Someday, we will all look back and reflect on how significant it was that we lived through the death of the American newspaper industry. Right now, however, it is pretty traumatic for those of us who grew up with a lifelong love/hate relationship with our various local and metro newspapers.
On the one hand, we can’t help but feel like they are are getting exactly what they deserved. On the other, it will be a very sad day when we walk up to the newsstand or vending box and see it empty, as it will remain from that day forward.
Aside from the human pain of thousands of people losing their jobs in the newspaper industry as it slow-motion implodes before our eyes, there are the very real implications for our society and the milestone this represents for our post-development culture. Regarding the former, we have to ask the question, “Who will be watching those in power since the newspapers won’t be around to do so?” “The TV news” is not a viable answer. For the latter, we must ponder the ramifications and implications in this fundamental shift in how people acquire, view and consume information says much about our state of development.
I write about these issues today because a monumental thing happened this last weekend. For the first time since I’ve been traveling to or living in this area, the major metro daily, the San Diego Union Tribune (UT), has been overshadowed by the “local” newspaper, The North County Times (NCT). While the NCT’s ad space is down, it still looks like a phone book compared to the UT. While the UT has a token one page business section, the NCT, which has never been a major source for business news, still boasts a few pages. Even in national and international coverage, the NCT makes good use of Associated Press and other news wire stories, and now carries more volume of that news than the UT. And, of course, the local coverage: community events, high school sports, etc., the very core of what makes a local paper “local,” still fills the NCT.

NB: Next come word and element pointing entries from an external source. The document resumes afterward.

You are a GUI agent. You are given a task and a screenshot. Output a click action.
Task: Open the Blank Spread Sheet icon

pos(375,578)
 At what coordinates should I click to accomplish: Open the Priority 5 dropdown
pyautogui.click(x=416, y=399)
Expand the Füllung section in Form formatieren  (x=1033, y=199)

And that’s the real story, the lead, the headline. The fundamental unit of news, like politics, is local. Businesses – meaning print publications, online and handheld device information distribution companies and organizations – that provide local news will remain viable, no matter what. Local people will always want to learn about local events and issues affecting them personally. The level of detail required to fully understand what the city is doing about the landslide, the state is doing about unemployment checks or the yards gained by the local high school’s star halfback is fundamentally beyond what a 30 minute television newscast can present.

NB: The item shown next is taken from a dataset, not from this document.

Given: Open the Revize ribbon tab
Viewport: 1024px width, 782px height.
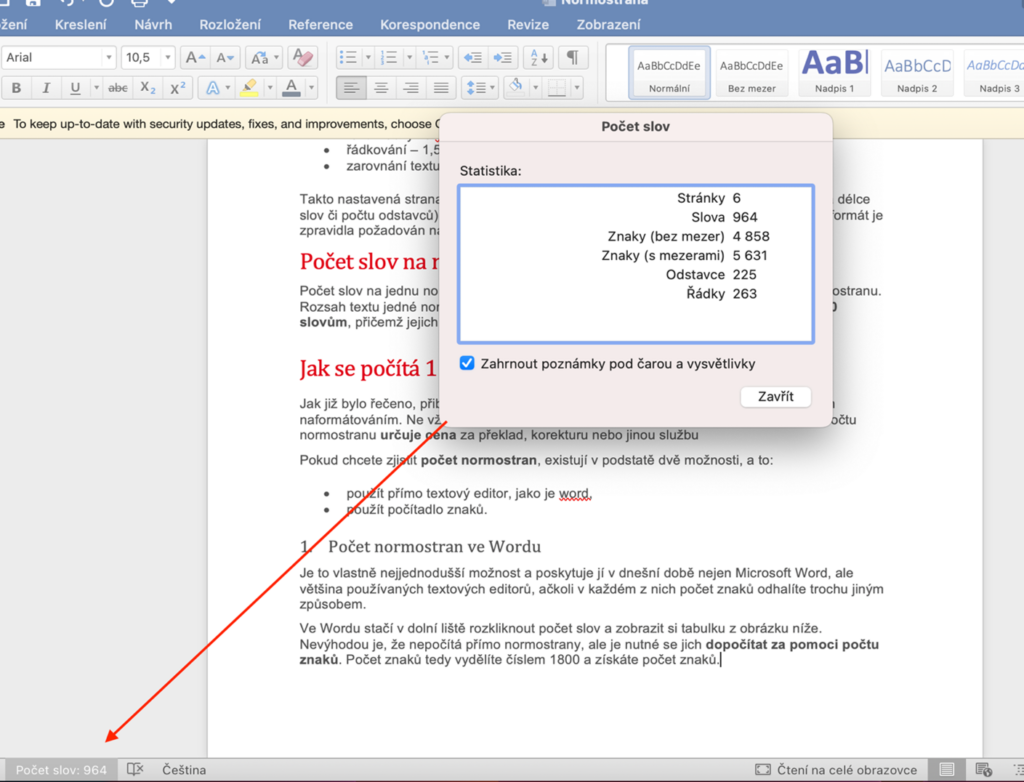Looking at the screenshot, I should 527,24.
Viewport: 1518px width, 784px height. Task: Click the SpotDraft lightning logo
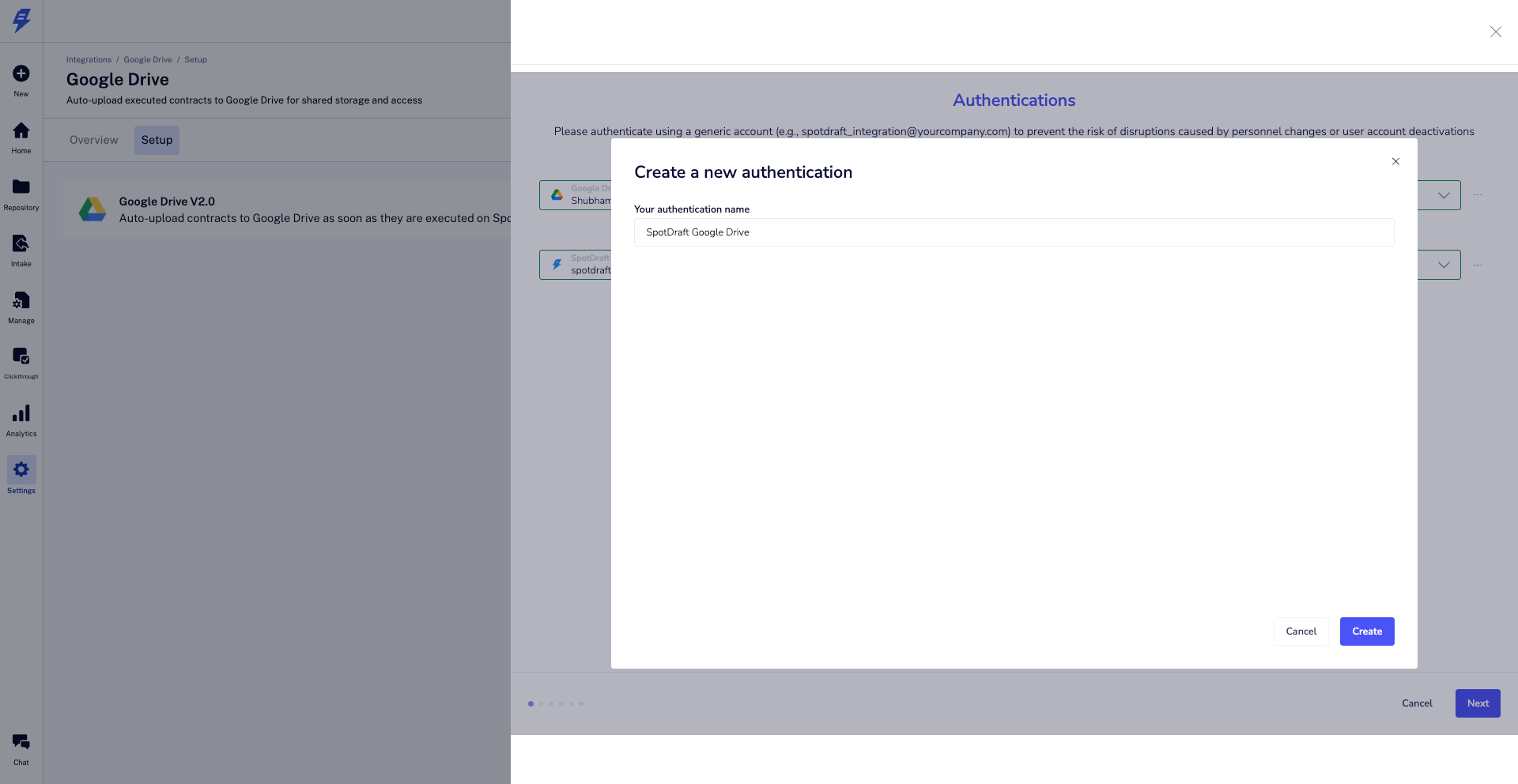click(x=21, y=21)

An easy way to think about it is school level information. Communities cluster and aggregate around children and their schools. The largest aggregation is the high school.

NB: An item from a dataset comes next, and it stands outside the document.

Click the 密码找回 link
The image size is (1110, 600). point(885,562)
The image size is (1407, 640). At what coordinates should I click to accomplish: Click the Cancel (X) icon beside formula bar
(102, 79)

Thus, in the new world that lies beyond this milestone on the path of development, the lowest common denominator, the smallest (and perhaps largest) viable unit of news providing organization is at the high school level. If you can deliver news about what is happening at the high school level, then you have a viable news gathering and distribution organization. News and information at that level demand accuracy and relevance. If you don’t know what you are writing or talking about at the high school level, you are quickly and completely discredited. That size of aggregation, that scope of geography, that level of social issues and that granularity of information is now the reality barrier, the truth limit for news and information in our society.
Beyond that scale, above that level, news and information become diluted, colored, tainted, skewed, distorted and irretrievably altered by the bombast=credibility blogosphere and the various agendas of those who control state, regional, national and international media. Unfortunately, in this new era where more people have more access to more information more quickly than at any other time in our species’ history, you really can’t believe anything beyond the weather, the sports scores and high school granularity level news.
The downside is that unless you see it with your own eyes, you have no reliable, fact-based information as to what is happening at any level above what you are likely to personally witness, e.g., a local theatrical production, a city council meeting or a junior high swimming meet. The upside is that the entrepreneurs who realize that an entirely new universe of news and information consolidation, or “roll-up” awaits have an entirely new market opportunity with completely different bounds, rules and limits than their predecessors.
The King is dead. Long live the King.